More than 1400 people a year pass through the Regional Cancer Treatment Service, with 26 per cent from Hawke's Bay and 20 per cent from Taranaki.
"The faster treatment times means patients are on the treatment couches for shorter periods of time, so the treatment is easier to tolerate, enables greater precision and means we can treat more people," Dr Hardie said.
The machine is the second of two replacement linear accelerators to be commissioned at Palmerston North Hospital, with the first replacement installed and commissioned in mid-2020. Each cost $4m and were part of a Government plan to replace 12 linear accelerators throughout New Zealand.

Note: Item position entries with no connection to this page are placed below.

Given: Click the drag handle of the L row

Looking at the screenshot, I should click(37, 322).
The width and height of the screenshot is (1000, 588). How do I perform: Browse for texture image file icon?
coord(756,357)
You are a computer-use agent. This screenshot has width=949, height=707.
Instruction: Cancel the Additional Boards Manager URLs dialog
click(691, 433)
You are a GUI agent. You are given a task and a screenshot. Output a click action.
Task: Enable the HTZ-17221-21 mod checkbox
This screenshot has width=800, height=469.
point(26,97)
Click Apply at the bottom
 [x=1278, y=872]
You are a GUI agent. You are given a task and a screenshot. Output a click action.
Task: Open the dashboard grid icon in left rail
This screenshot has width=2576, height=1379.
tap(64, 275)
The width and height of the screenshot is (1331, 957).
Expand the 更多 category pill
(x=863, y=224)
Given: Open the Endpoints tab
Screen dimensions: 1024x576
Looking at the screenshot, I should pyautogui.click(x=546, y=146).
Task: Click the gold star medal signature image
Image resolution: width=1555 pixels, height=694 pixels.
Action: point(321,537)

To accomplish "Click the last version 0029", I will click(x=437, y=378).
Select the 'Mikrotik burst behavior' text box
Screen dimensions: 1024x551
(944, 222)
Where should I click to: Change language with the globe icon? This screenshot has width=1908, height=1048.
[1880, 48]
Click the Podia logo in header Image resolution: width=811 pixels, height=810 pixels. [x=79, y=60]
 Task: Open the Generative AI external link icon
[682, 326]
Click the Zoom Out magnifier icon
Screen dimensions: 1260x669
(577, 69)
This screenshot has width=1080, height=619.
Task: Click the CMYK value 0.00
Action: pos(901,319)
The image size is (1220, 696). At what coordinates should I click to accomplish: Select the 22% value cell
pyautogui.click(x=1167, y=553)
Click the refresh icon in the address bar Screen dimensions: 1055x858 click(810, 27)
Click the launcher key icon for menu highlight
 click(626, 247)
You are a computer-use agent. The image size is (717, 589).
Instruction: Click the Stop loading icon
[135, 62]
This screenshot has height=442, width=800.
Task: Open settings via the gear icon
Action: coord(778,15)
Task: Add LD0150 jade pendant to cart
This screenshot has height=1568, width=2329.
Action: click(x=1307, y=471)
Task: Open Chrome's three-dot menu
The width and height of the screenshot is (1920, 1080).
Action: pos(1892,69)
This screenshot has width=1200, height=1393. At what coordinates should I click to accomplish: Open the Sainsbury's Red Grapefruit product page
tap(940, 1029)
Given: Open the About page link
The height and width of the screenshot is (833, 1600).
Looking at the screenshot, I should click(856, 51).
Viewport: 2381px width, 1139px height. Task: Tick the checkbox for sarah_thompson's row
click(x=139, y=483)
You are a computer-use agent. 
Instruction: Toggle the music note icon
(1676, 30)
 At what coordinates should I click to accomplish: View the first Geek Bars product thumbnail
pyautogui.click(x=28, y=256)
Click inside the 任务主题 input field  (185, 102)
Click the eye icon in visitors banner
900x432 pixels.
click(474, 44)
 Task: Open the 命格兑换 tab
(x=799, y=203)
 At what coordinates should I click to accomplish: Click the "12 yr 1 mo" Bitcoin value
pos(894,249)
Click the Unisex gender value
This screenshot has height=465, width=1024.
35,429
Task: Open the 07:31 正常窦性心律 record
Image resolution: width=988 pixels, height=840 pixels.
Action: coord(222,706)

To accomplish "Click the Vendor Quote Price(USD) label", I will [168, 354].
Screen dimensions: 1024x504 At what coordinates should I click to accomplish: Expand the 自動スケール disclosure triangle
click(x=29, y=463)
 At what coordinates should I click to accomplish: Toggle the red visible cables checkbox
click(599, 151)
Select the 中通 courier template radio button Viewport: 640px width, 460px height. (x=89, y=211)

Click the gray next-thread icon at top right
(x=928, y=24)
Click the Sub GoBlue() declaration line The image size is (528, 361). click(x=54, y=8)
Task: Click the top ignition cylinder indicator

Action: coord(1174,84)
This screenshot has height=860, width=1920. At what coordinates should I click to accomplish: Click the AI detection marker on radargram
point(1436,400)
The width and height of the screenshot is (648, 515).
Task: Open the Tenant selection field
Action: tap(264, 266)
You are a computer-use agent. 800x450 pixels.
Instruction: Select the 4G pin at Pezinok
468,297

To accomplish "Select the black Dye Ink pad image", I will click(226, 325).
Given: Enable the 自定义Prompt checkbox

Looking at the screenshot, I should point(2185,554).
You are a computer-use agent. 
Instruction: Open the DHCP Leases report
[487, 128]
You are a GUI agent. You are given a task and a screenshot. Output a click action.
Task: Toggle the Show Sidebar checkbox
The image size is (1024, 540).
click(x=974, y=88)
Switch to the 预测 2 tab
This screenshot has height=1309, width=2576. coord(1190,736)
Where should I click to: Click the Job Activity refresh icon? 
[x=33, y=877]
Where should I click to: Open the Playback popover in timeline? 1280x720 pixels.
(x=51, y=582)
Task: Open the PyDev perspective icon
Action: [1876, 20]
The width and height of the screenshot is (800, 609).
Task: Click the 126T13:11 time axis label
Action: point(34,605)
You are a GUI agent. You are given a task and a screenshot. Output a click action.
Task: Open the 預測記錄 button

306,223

Dr Hardie said the next phase of upgrading radiation treatment services at the Regional Cancer Treatment Service will be one machine set up at each of Hastings and New Plymouth hospitals in satellite units to the main tertiary centre in Palmerston North, sparing patients from these regions travelling to Palmerston North.
"Rongo-mā-Tāne, or Rongo for short, is named after the overseer of food and peace and healing," Dr Hardie said.
"All of the linacs have now been renamed to emphasise a space of healing, and the naming relates not only to the linac but also to our staff. This reflects the jobs that our radiation therapists do and the connections they form with our patients with the name having mana and evoking emotions associated with healing, kindness and care."
On the ceiling of the Rongo treatment room is a New Zealand native bush pattern featuring a koru.
In announcing the funding in August 2019, Prime Minister Jacinda Ardern said radiation is an effective form of cancer treatment, and one in two people with cancer would benefit from its use.
"But in New Zealand only one in three are currently accessing these services. That's why we are making the single largest government capital investment in it."